Text block →
═══

F1: A Distributed SQL Database That Scales

This is a VLDB 2013 paper (appeared earlier at Sigmod'12 it seems) from Google about paying tech-debt. F1 replaces the sharded MySQL hacky implementation of AdWords with a principled well-engineered infrastructure that builds a distributed SQL layer on top of Spanner.

My reaction to this paper probably up until 5 years ago would be "ugh, schemas, database stuff... No distributed algorithms, pass!". But I like to think that I improve with age. After having learned the importance of databases as real-world killer applications of distributed systems, I now look at papers like this as a potential Rosetta stone between the two fields. I am looking for papers that can shave off weeks and months from my journey to learn about distributed databases.

I think this paper has been very useful for understanding several issues regarding distributed databases, as it gave information about many facets of deploying a large scale distributed SQL database. But, the paper fails to become a good guide due to several shortcomings. The paper is written more like a list of topics, rather than with a coherent narrative. (This may be the reason why most blog posts/summaries about the paper are in bullet point format.) I don't think it would be hard to give a good narrative to the paper. Even the MySQL replacement narrative would be good, but that thread comes early on, and is mentioned again only at the end.

Moreover, the paper didn't talk about its contributions as teachable moments, and don't give explicit lessons and mental models for building a distributed SQL databases. These make it challenging to prioritize things from the laundry list of contributions/features the paper mentions. Where did the biggest benefits come from? The paper does not even have an evaluation section to put things in perspective.

These being said, I am still a fan of this paper and am puzzled by how little love it received from the community. This paper received only 323 citations, which is dwarfed by the 2311 citations Spanner received.

Here are the things I love about this work.

  • It is hard to find discussion of a truly large scale distributed SQL application layer as F1 provides. AdWords encompasses 100s of applications and 1000s of users, all sharing the same database. This database is over 100 TB, and it serves up to hundreds of thousands of requests per second, and runs SQL queries that scan tens of trillions of data rows per day. (2013 numbers!)

═══

Listing →
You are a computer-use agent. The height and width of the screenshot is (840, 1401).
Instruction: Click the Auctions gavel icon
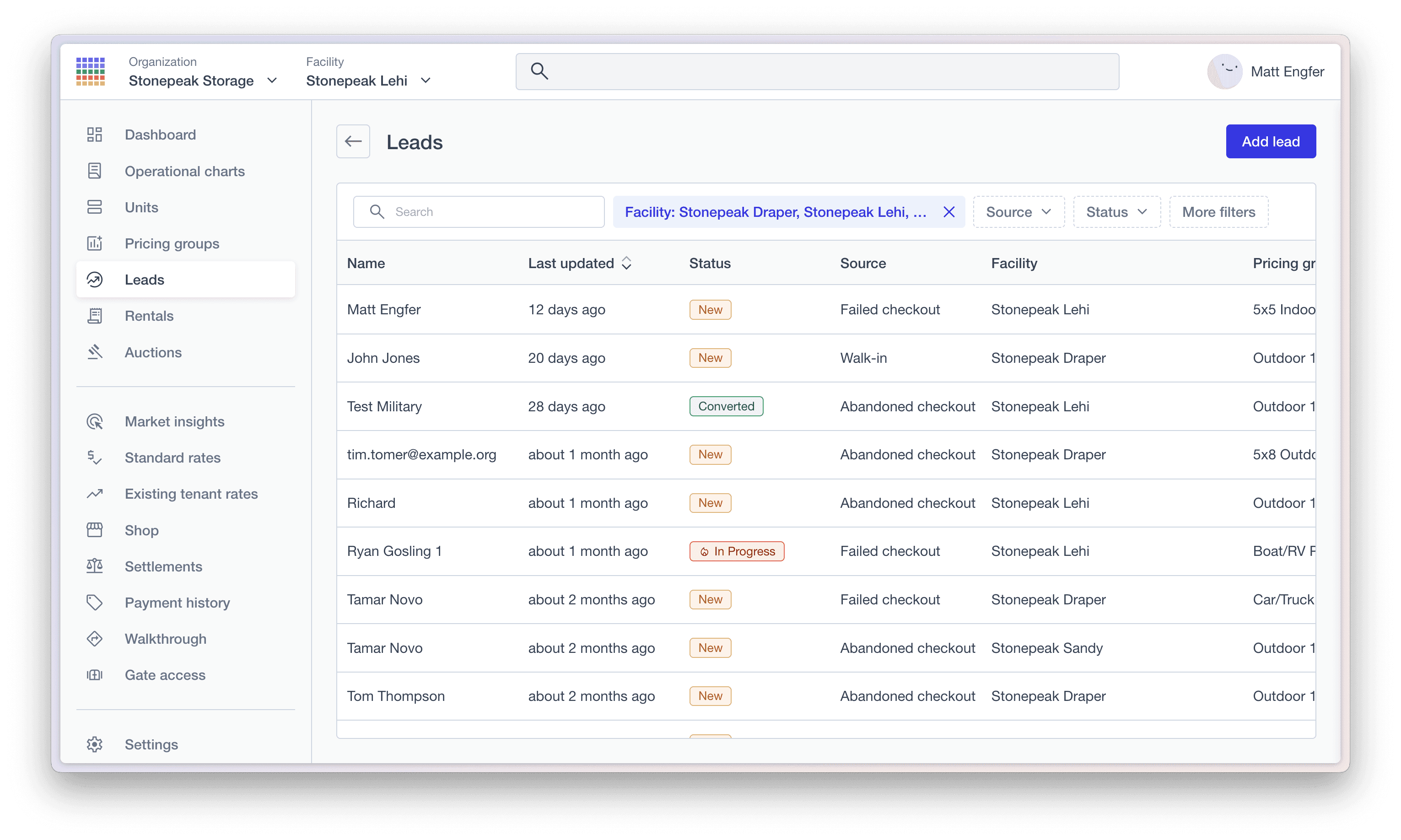pyautogui.click(x=95, y=352)
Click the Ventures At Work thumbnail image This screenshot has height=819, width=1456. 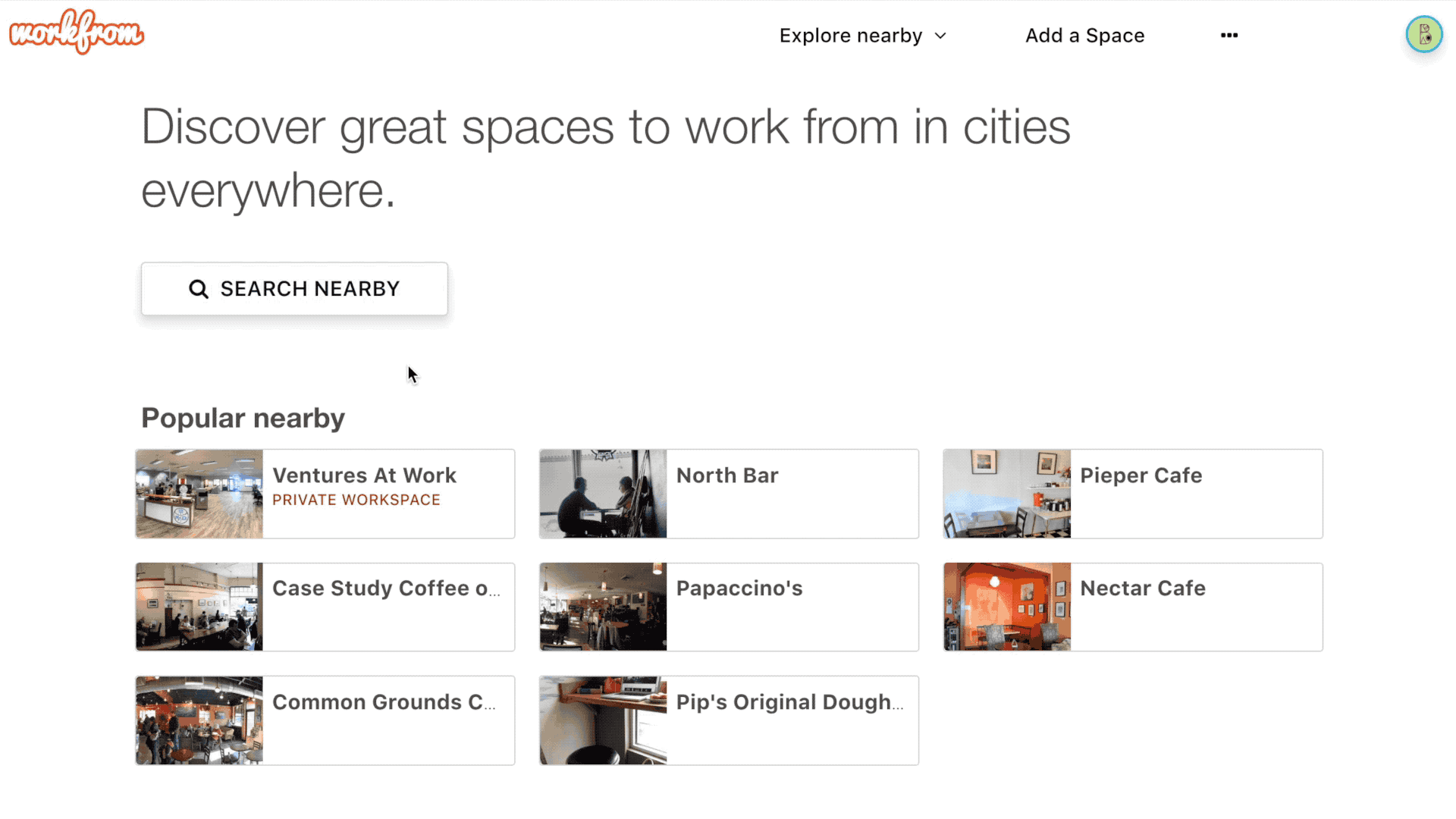point(199,494)
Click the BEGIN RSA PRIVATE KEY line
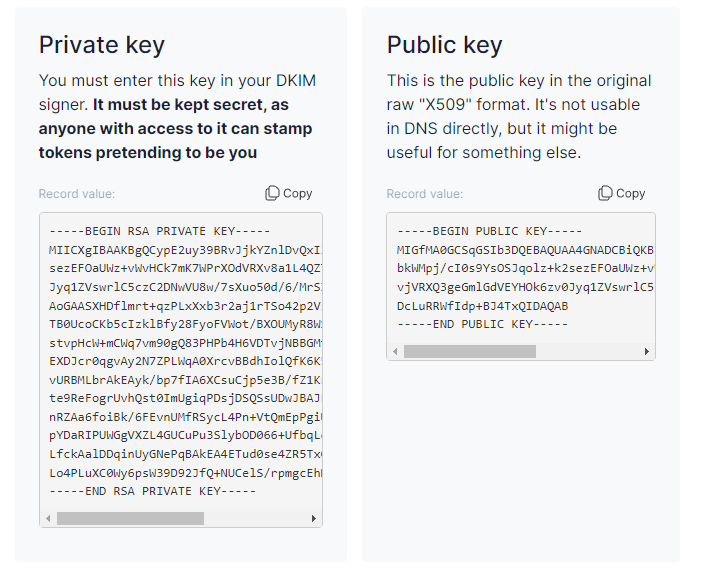Screen dimensions: 711x578 [x=160, y=231]
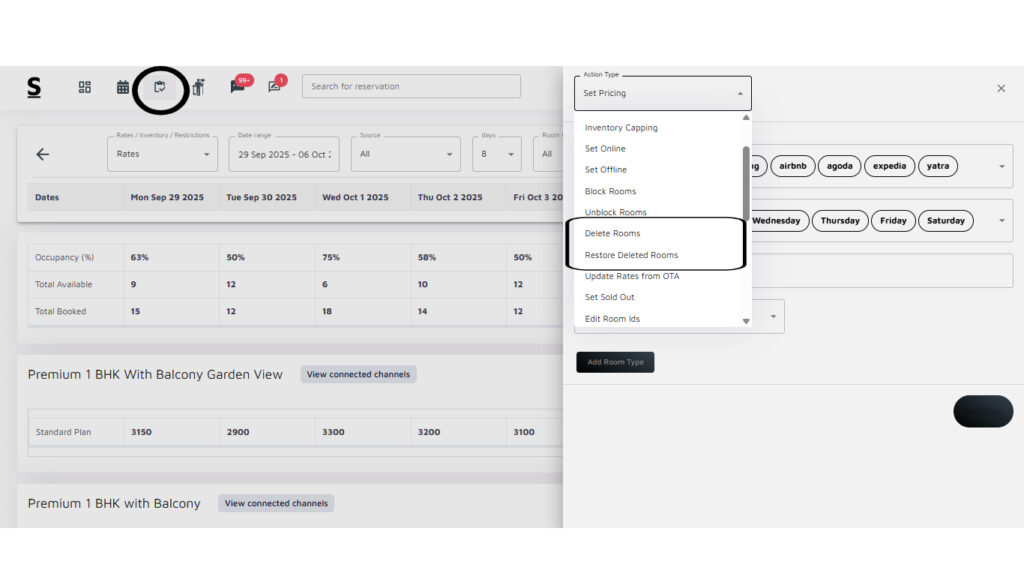Select Delete Rooms from the list
The height and width of the screenshot is (576, 1024).
(612, 233)
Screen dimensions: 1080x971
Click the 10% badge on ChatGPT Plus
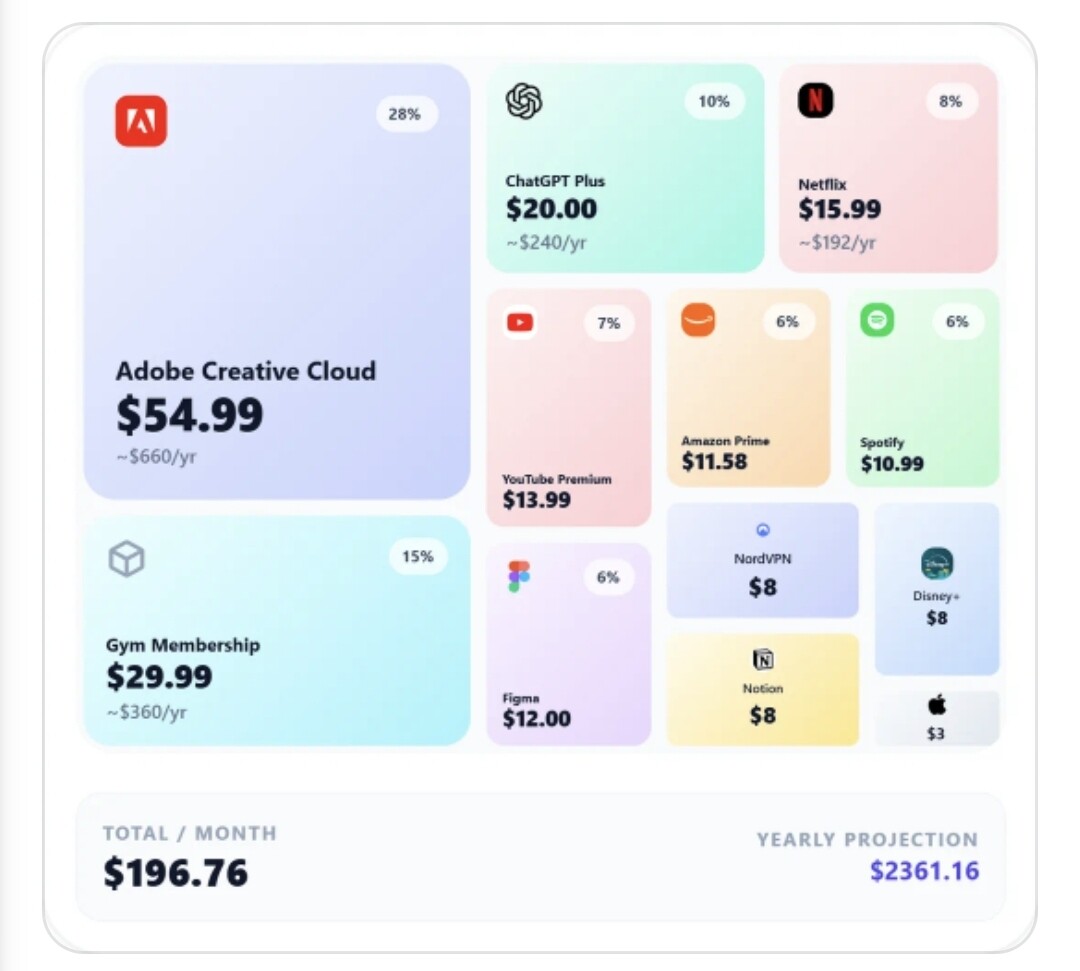point(714,101)
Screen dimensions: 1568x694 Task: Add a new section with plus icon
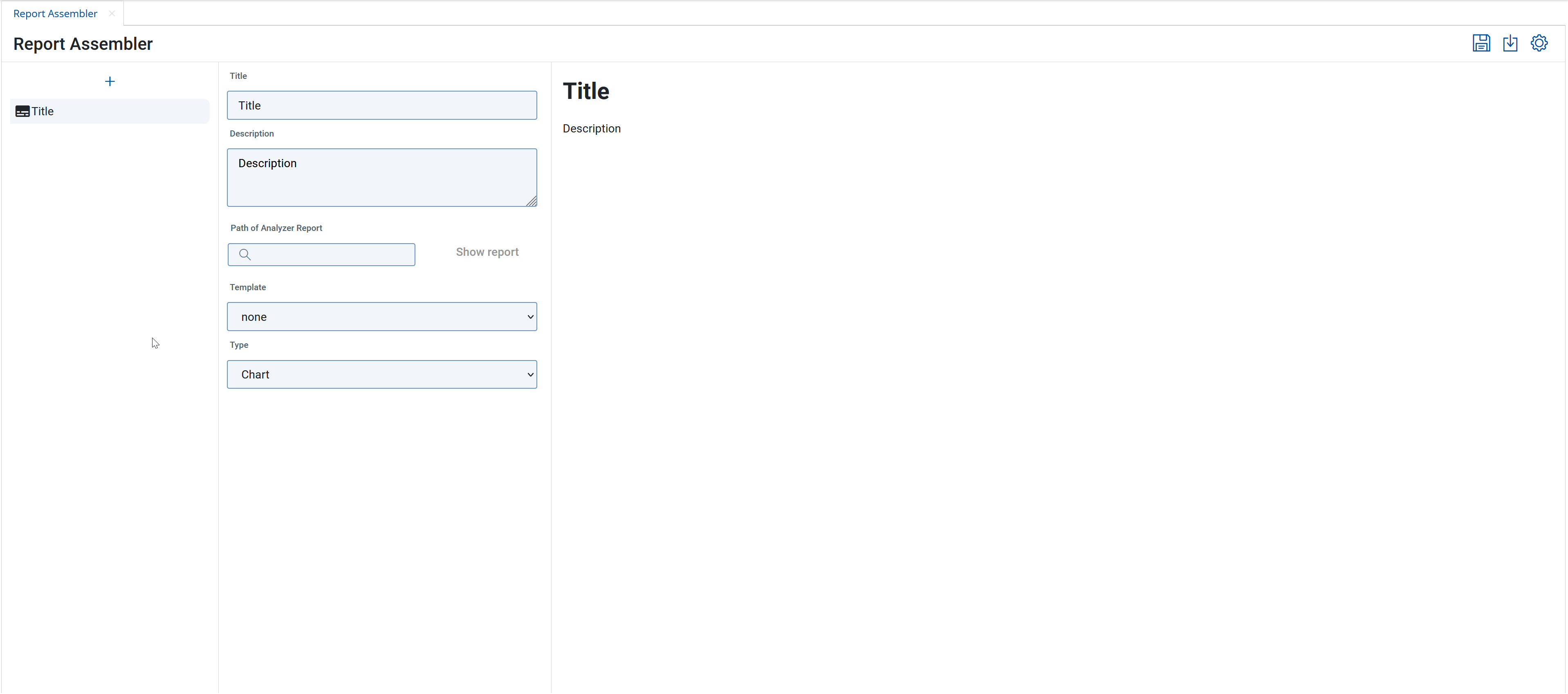tap(110, 81)
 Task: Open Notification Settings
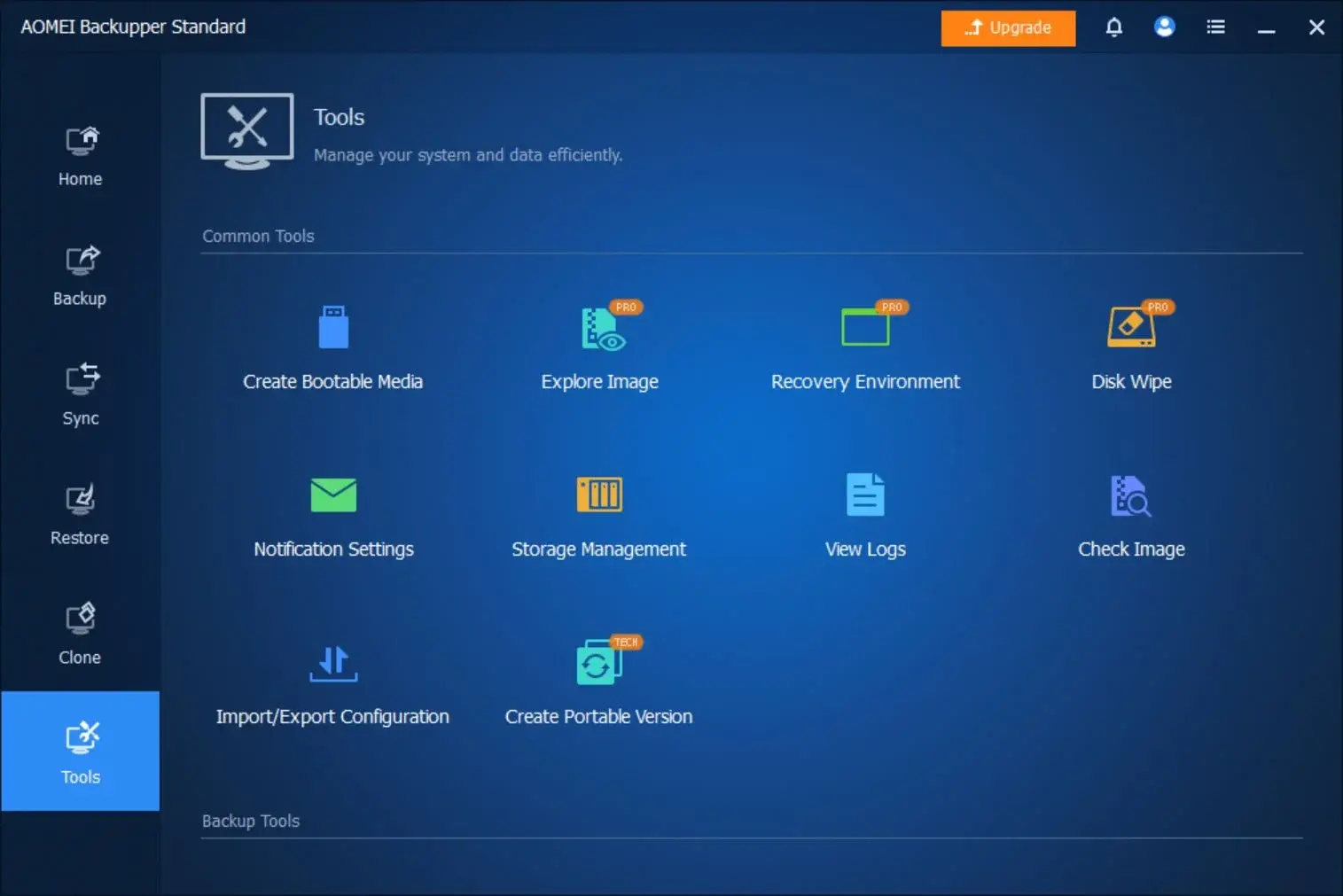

═══

Goals →
a – Can you set down, word for word, everything in the F1 paper review from "Moreover, the paper" down to "citations Spanner received."?
b – Could you resize the records from the line containing "Screen dimensions: 1568x694" down to the end of the records, and return only those lines with their requests? Multiply each coordinate in the answers by 1.5, round to whole numbers with halves going up, and leave the pictures out.

Results of the exercise →
a –
Moreover, the paper didn't talk about its contributions as teachable moments, and don't give explicit lessons and mental models for building a distributed SQL databases. These make it challenging to prioritize things from the laundry list of contributions/features the paper mentions. Where did the biggest benefits come from? The paper does not even have an evaluation section to put things in perspective.

These being said, I am still a fan of this paper and am puzzled by how little love it received from the community. This paper received only 323 citations, which is dwarfed by the 2311 citations Spanner received.

b –
Screen dimensions: 1568x694 Task: Add a new section with plus icon
tap(165, 122)
 Task: Open Notification Settings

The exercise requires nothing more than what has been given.